The indictment in June of two former portfolio managers at Bear Stearns for allegedly deceiving clients about the health of two mortgage-linked hedge funds they ran has reverberated through the industry. The two men have pleaded not guilty.
Todd Harrison, a former federal prosecutor who now is a partner at Patton Boggs in New York, said that in the past "the normal case would have been to hire outside lawyers after people hear that they have a problem."
"(But) looking at the Bear Stearns situation, people are definitely more concerned now and want an outside party to conduct some investigations to tell them if they have a problem. People absolutely want to get ahead of this."

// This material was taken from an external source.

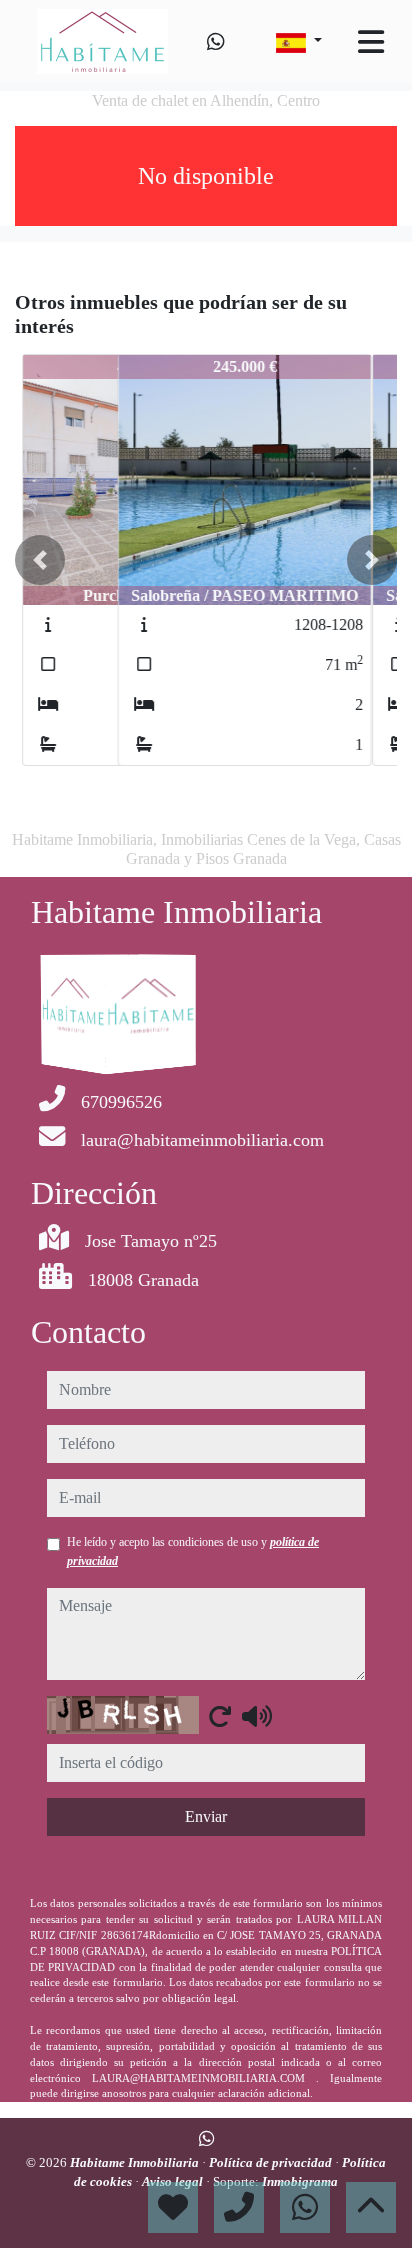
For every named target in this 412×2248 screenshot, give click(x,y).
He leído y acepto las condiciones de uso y (193, 1551)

The SEC has sent subpoenas to more than four dozen hedge funds and brokerages requesting information about trading in shares of Bear Stearns, which agreed to an emergency buyout by JPMorgan Chase & Co (JPM.N) in March.
It is also looking into trading in shares of Lehman Brothers Holdings Inc LEH.N, which have fallen amid rumors about its financial health.
OFF LIMITS
At the same time, hedge funds are dealing with an emergency SEC decision to limit short-selling in financial stocks -- an order that commission Chairman Christopher Cox plans to propose expanding to the broader market.
Hedge funds can use a variety of trading techniques, including short-selling, that are generally off limits to mutual funds and these have helped the $1.9 trillion industry deliver strong returns in recent years.
Regulators have also announced that they will examine whether both broker-dealers and investment advisers have controls in place to prevent market manipulation.
Ralph Siciliano, a partner at law firm Tannenbaum Helpern Syracuse & Hirschtritt LLP, said he expects the SEC to increase requests for information about hedge fund practices.
This isn't the first time the agency has done such an industry-wide sweep. For example, it has previously looked at hedge funds that were active players in the market for PIPEs, or private investments in public equity, he said.
"Judging from the past, I think there's going to be a flurry of these kinds of requests that are going to require the firms to respond in consultation with their lawyers," said Siciliano, who focuses on compliance issues.
The SEC's current focus on the spread of false rumors is something that lawyers will watch closely, he said.
"Hedge funds do engage in a lot of shortselling, and that's a very legitimate part of many strategies," Siciliano said.
"The one area that I think the funds and their lawyers want to watch very closely is that the regulators do not automatically assume that because a hedge fund is engaged in shortselling that it has spread rumors about the company."
Other lawyers say they have not had many new inquiries from clients on compliance issues in the wake of the SEC subpoenas or new short-selling rules.
Instead, these attorneys are busy for other reasons, such as counseling funds on setting up new products, including those that invest in distressed assets, as portfolio managers seek to improve performance.
"We have a number of clients that are looking to launch new strategies," said Olga Gutman, a partner at law firm Simpson Thacher & Bartlett LLP in New York.